Another study finding a benefit of coffee consumption - this time linked to a lower rate of MS. Keep in mind that numerous studies have shown a strong association of higher sunlight exposure (especially in childhood), and living at lower latitudes (more sunlight exposure) with lower rates of multiple sclerosis. From Science Daily:
Drinking coffee may be associated with a lower risk of developing multiple sclerosis (MS), according to a study released today that will be presented at the American Academy of Neurology's 67th Annual Meeting in Washington, DC, April 18 to 25, 2015."Caffeine intake has been associated with a reduced risk of Parkinson's and Alzheimer's diseases, and our study shows that coffee intake may also protect against MS, supporting the idea that the drug may have protective effects for the brain," said study author Ellen Mowry, MD, MCR, with Johns Hopkins University School of Medicine in Baltimore and a member of the American Academy of Neurology.
For the study, researchers looked at a Swedish study of 1,629 people with MS and 2,807 healthy people, and a U.S. study of 1,159 people with MS and 1,172 healthy people.
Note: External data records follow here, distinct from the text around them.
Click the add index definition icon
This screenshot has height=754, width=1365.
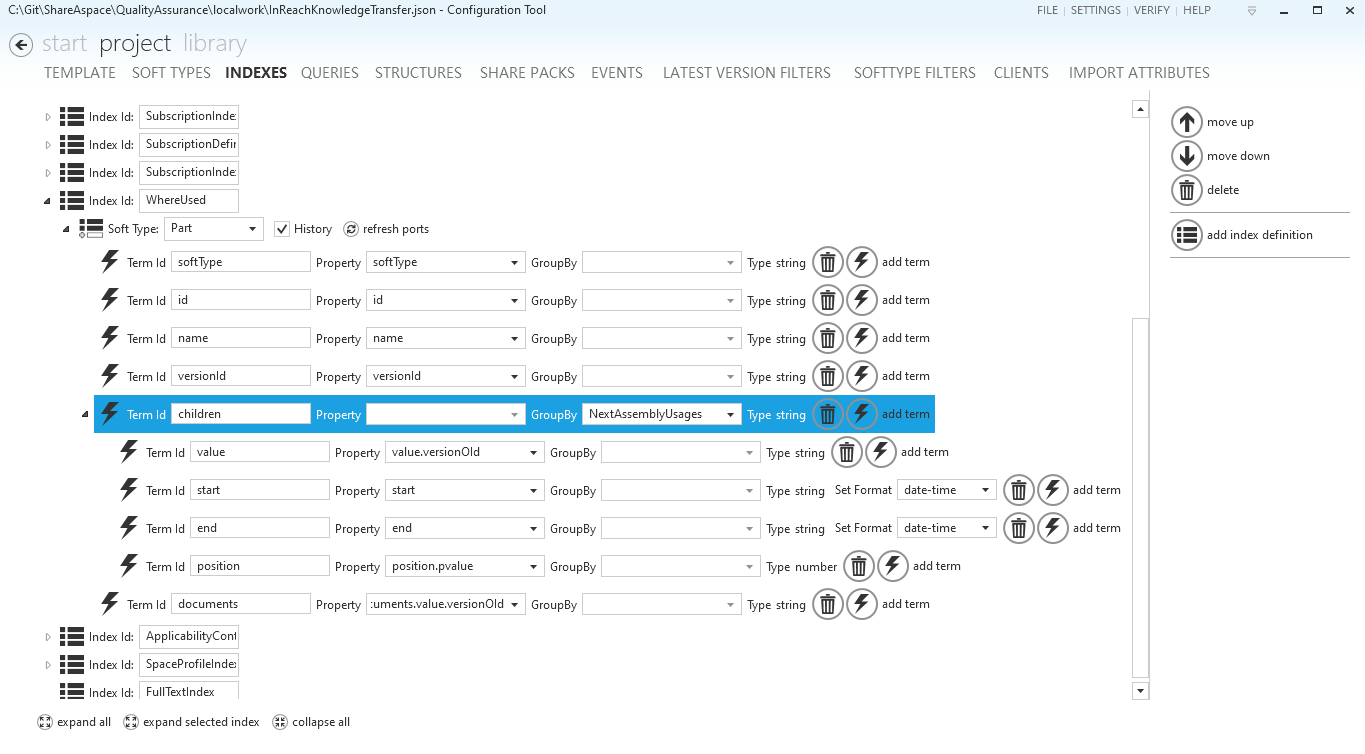click(x=1186, y=235)
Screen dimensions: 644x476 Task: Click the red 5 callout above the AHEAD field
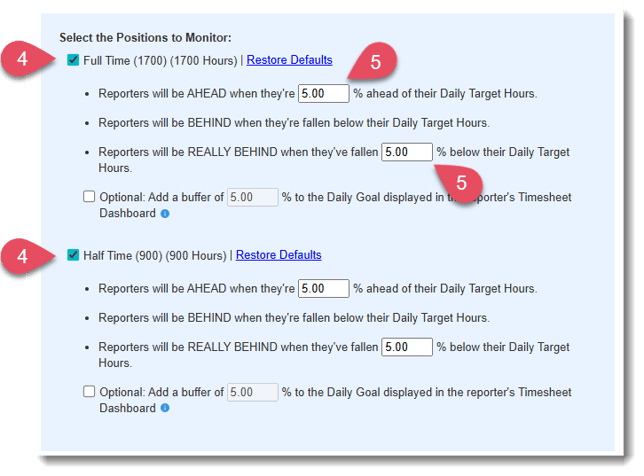(x=375, y=62)
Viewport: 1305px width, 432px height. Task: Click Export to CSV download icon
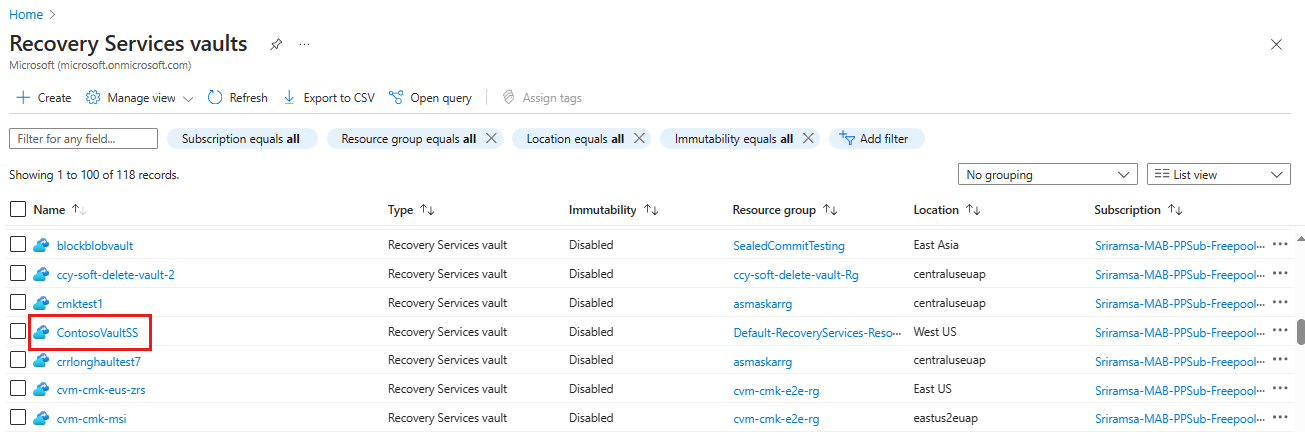(x=290, y=98)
The studies characterized coffee consumption among persons with MS one and five years before MS symptoms began (as well as 10 years before MS symptoms began in the Swedish study) and compared it to coffee consumption of people who did not have MS at similar time periods. The study also accounted for other factors such as age, sex, smoking, body mass index, and sun exposure habits.
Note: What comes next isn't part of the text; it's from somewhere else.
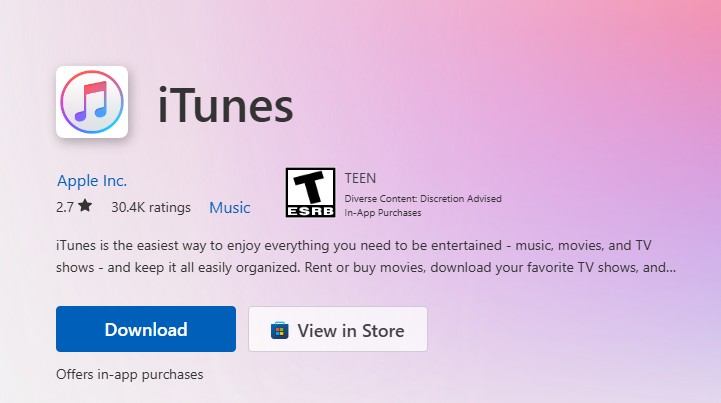Click the 'Offers in-app purchases' note

130,374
The Swedish study found that compared to people who drank at least six cups of coffee per day during the year before symptoms appeared, those who did not drink coffee had about a one and a half times increased risk of developing MS. Drinking large amounts of coffee five or 10 years before symptoms started was similarly protective.
In the US study, people who didn't drink coffee were also about one and a half times more likely to develop the disease than those who drank four or more cups of coffee per day in the year before symptoms started to develop the disease.